___ Sayfa Alıntısı ___
Milyonlarca çalışan ve emeklinin beklentisi Cumhurbaşkanının yetkisini kullanıp TÜİK'in açıkladığı enflasyonun üzerinde zam kararı alması, çalışanlara ve emeklilere milli gelir artışı üzerinden en az yüzde 10 refah payı verilmesiydi. Bunların hiçbirisi gerçekleşmedi. En düşük emekli aylığının yüzde 15,75 artışla 12 bin 500 liradan 14 bin 469 liraya çıkarılacağı açıklanınca umutlar tükendi, tepkiler sokağa taştı. Maaşlarda 1500-2000 TL'lik artışın yetersizliği, Cumhurbaşkanı Erdoğan'ın 'kimseyi enflasyona ezdirmedik' sözlerini anlamsız kıldı. Ekonomik krizin tüm bedelini çalışanlara, emeklilere, küçük esnafa ödetmeyi tercih eden iktidar, enflasyonun milyonlarca kişiyi adeta silindir gibi ezmesine seyirci kaldı.
Aile Yılı'nın ipuçları IMF tavsiyesinde
Aslında uygulanan adı konulmamış örtülü bir IMF programı. IMF geçtiğimiz ekim ayında gerçekleştirdiği Türkiye konsültasyonunda asgari ücretin yıllık belirlenmesini, yüksek artıştan kaçınılmasını istedi. Kamu çalışanları ve emekli aylıklarında hedef enflasyona göre artış yapılması IMF'nin diğer koşuluydu. IMF Türkiye Masası Şefi James P. Walsh iktidara maaş artışı yerine düşük gelirli hanelere (ailelere) nakit transferleri yoluyla destek sağlayacak sosyal programlar geliştirilmesini önerdiklerini açıklamıştı.
Şimdi Cumhurbaşkanı 2025'i Aile Yılı ilan etti. Aile ve Sosyal Hizmetler Bakanı Mahinur Göktaş Cumhurbaşkanı Erdoğan'ın 13 Ocak'ta yoksul ve dar gelirli ailelere, evlenecek gençlere, çocuklu ailelere, çalışan annelere sosyal destek müjdeleri açıklayacağını duyurdu. Hazine ve Maliye Bakanı Mehmet Şimşek asgari ücretli, dar gelirli, emekliler için 20 yıla varan taksitlerle yüz binlerce sosyal konut yapılacağını, küçük esnafa toplam 60 milyar TL düşük faizli ucuz kredi dağıtılacağını açıkladı. Tüm bunlar IMF'nin 'Maaşlara düşük zam yap, sosyal destek programlarına odaklan' tavsiyesiyle örtüşüyor.
___ Sağlanan Malzemeler ___
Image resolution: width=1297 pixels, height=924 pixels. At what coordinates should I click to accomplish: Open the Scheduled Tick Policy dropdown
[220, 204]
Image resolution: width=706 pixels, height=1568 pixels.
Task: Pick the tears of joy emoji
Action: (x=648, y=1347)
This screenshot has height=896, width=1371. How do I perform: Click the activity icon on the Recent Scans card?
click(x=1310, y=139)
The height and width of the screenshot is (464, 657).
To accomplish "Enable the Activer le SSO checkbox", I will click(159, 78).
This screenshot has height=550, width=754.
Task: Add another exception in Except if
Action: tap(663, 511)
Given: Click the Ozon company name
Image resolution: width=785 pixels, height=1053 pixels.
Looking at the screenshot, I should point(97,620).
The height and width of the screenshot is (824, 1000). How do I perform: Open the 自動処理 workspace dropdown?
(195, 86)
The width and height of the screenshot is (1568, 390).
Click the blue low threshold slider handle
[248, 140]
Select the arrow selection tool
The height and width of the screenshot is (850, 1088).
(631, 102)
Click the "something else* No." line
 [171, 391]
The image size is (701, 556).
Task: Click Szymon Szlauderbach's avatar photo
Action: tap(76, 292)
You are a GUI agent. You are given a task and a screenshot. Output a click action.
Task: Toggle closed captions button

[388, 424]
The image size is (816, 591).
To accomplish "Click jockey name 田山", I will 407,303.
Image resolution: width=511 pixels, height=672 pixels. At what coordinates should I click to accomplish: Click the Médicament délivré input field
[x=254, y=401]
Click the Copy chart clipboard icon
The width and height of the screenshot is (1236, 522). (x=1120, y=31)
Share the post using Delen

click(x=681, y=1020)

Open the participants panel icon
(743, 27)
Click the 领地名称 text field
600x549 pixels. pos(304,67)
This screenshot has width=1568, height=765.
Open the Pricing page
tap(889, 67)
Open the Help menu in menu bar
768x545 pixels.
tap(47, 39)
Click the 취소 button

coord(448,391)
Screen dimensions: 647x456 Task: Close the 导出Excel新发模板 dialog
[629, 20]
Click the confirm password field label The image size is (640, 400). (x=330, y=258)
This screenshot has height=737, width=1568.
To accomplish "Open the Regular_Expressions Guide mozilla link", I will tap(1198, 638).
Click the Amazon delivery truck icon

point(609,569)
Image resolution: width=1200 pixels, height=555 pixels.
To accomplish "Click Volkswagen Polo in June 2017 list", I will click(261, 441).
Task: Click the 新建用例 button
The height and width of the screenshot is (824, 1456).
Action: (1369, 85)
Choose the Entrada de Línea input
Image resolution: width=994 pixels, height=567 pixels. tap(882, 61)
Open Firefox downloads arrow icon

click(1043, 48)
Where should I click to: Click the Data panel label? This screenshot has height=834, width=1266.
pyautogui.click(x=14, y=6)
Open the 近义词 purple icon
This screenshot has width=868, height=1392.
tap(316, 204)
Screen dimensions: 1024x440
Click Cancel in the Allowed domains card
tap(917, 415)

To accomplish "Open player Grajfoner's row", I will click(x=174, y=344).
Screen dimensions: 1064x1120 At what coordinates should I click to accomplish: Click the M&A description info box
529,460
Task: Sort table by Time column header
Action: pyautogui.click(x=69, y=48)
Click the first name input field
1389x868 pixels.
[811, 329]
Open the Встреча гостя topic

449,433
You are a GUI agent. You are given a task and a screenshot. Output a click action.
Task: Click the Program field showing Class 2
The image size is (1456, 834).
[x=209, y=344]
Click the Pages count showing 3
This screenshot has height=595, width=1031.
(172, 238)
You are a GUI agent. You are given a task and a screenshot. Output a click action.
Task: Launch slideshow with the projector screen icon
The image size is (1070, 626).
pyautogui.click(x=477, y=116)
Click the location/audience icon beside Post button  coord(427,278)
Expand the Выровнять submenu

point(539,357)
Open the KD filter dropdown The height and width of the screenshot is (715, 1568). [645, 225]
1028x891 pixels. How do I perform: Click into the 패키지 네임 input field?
___
### Çözülecek Görevler
**a)** Sayfa alıntısına göre:
(i) En düşük emekli aylığı kaç liraya çıkarılacak?
(ii) IMF Türkiye Masası Şefi kimdir?
(iii) Küçük esnafa dağıtılacak düşük faizli kredinin toplam tutarı ne kadardır?
**b)** Kayıtlarda "This screenshot has height=737, width=1568." ifadesini içeren satırdan "point(609,569)" ifadesini içeren satıra kadar olan satırları, iki uç da dahil ve boş satırlar atlanarak, numaralı liste halinde biçimlendirir misin?

### Görev Yanıtları
**a)**
(i) 14 bin 469 liraya.
(ii) James P. Walsh.
(iii) 60 milyar TL.

**b)**
1. This screenshot has height=737, width=1568.
2. To accomplish "Open the Regular_Expressions Guide mozilla link", I will tap(1198, 638).
3. Click the Amazon delivery truck icon
4. point(609,569)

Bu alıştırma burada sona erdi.